> **SELECTED EXTRACT**:
= Beginning of Section =

“It was not a matter of if, but when,” said Flagstaff police officer Bethany Hyde, recounting on-duty exposures to the COVID-19 virus. She tested positive for the virus in early December after a family camping trip.
She had only been working for the department for about a year when the pandemic swept the nation. She realized fairly quickly the risks of exposure posed by her new career, but as calls for service kept coming, she continued to show up.
Encountering the virus became unavoidable as COVID-19 cases continued to spike in Arizona. Hyde’s job exposed her on a weekly basis over the summer, she said, whether at work, conducting traffic stops or responding to routine calls for service.
While Hyde is “usually pretty optimistic,” the nature of police work led to an expectation between her and her colleagues that they would eventually test positive.
Hyde detailed a few specific interactions that left her concerned, but contracting the virus felt like a “guarantee” after being spit on by a man who had the coronavirus. Even after washing her face, the two spent over an hour in close contact while the suspect was transported and booked into jail.
“He had tested positive, so I washed my face as soon as I possibly could,” Hyde said.

= End of Section =

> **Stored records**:
= Beginning of Section =

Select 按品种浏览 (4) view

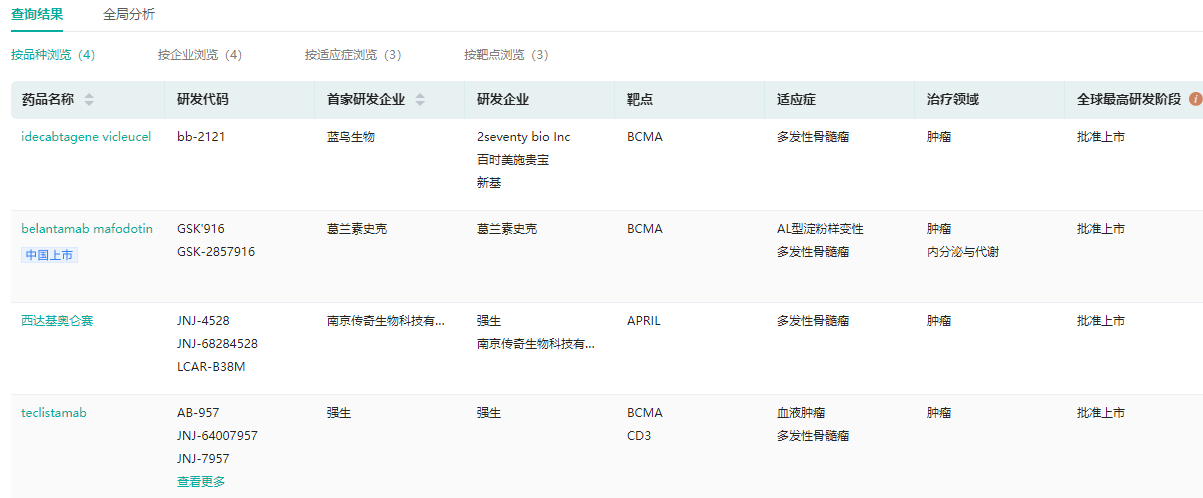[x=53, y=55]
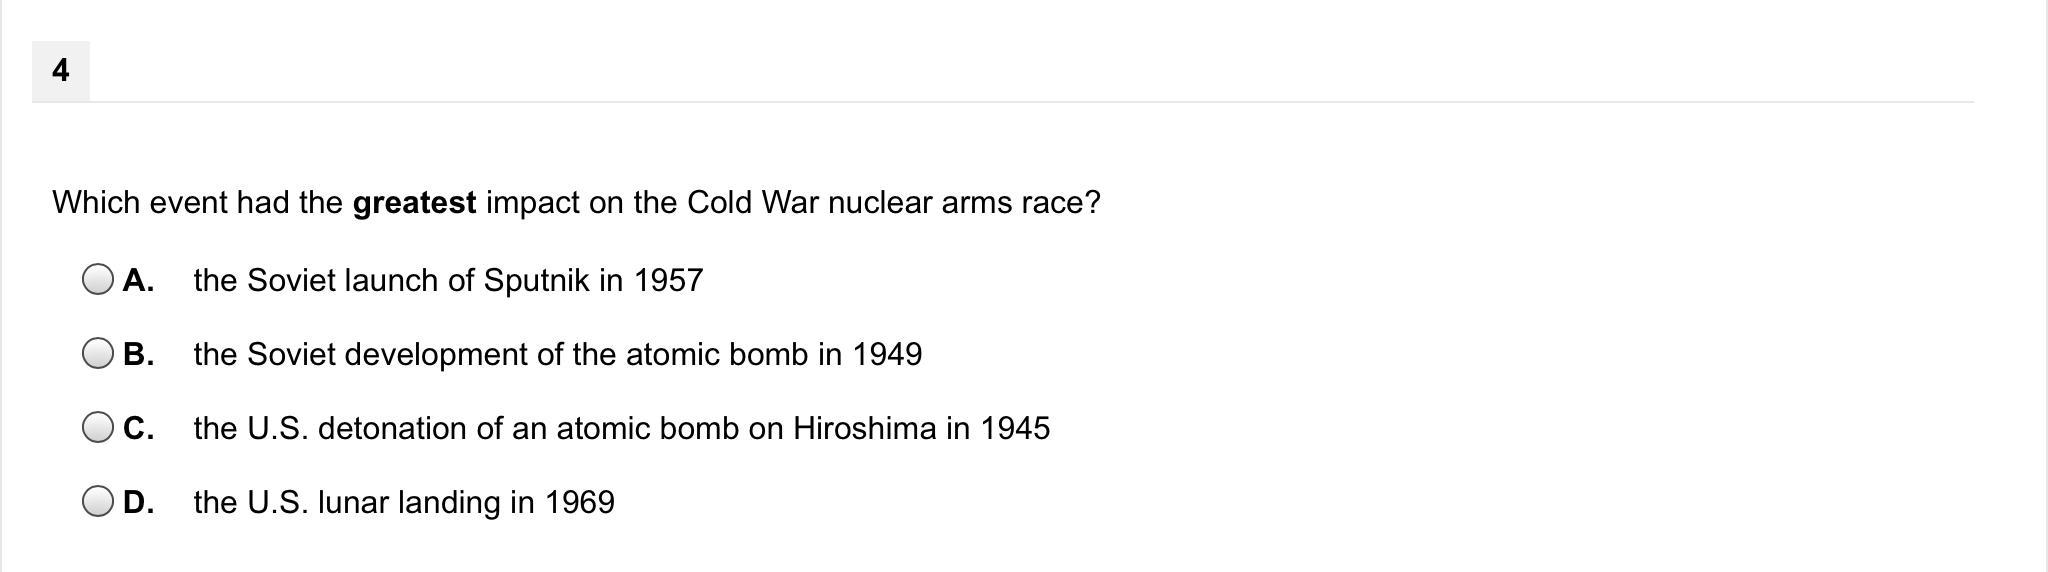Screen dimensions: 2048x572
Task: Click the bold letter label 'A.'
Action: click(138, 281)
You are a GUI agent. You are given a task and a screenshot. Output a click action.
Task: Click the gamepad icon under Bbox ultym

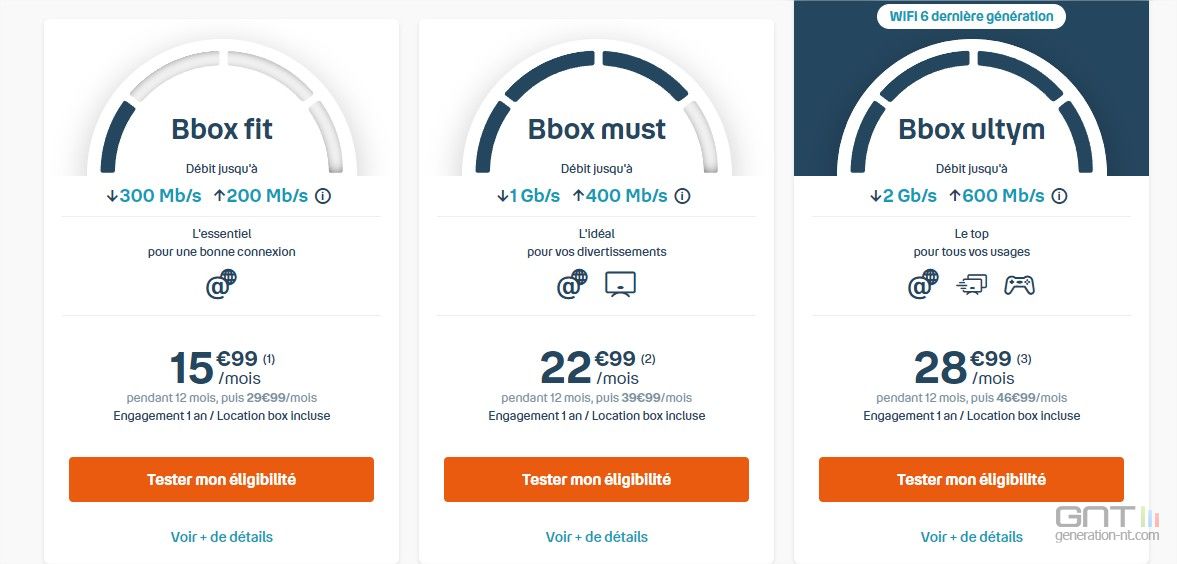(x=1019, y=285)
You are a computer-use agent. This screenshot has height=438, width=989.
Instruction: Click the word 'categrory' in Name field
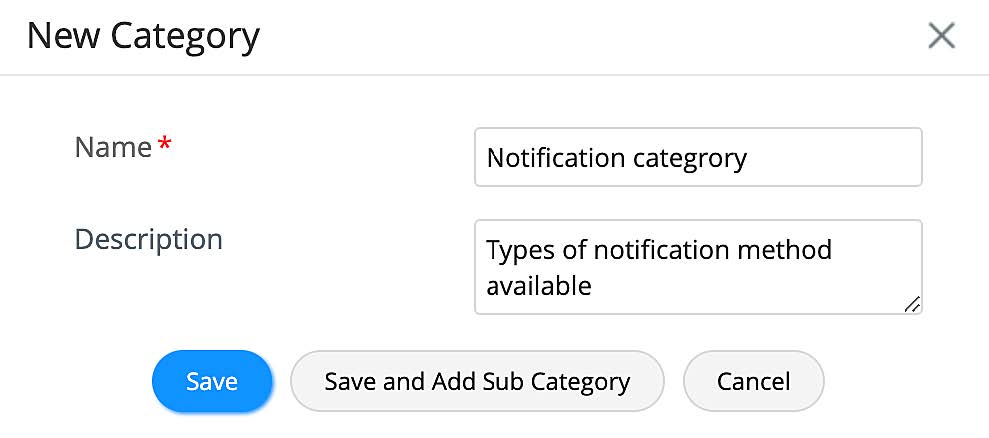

= End of Section =

> **WHAT IS NEEDED**:
Answer these questions using the article about a Flagstaff police officer's COVID-19 exposures:
1. When did Bethany Hyde test positive for the virus, and after what event?
2. How long had Hyde been working for the department when the pandemic swept the nation?
3. How long did Hyde spend in close contact with the man who spit on her?

> **TASK OUTPUT**:
1. In early December, after a family camping trip.
2. About a year.
3. Over an hour, while he was transported and booked into jail.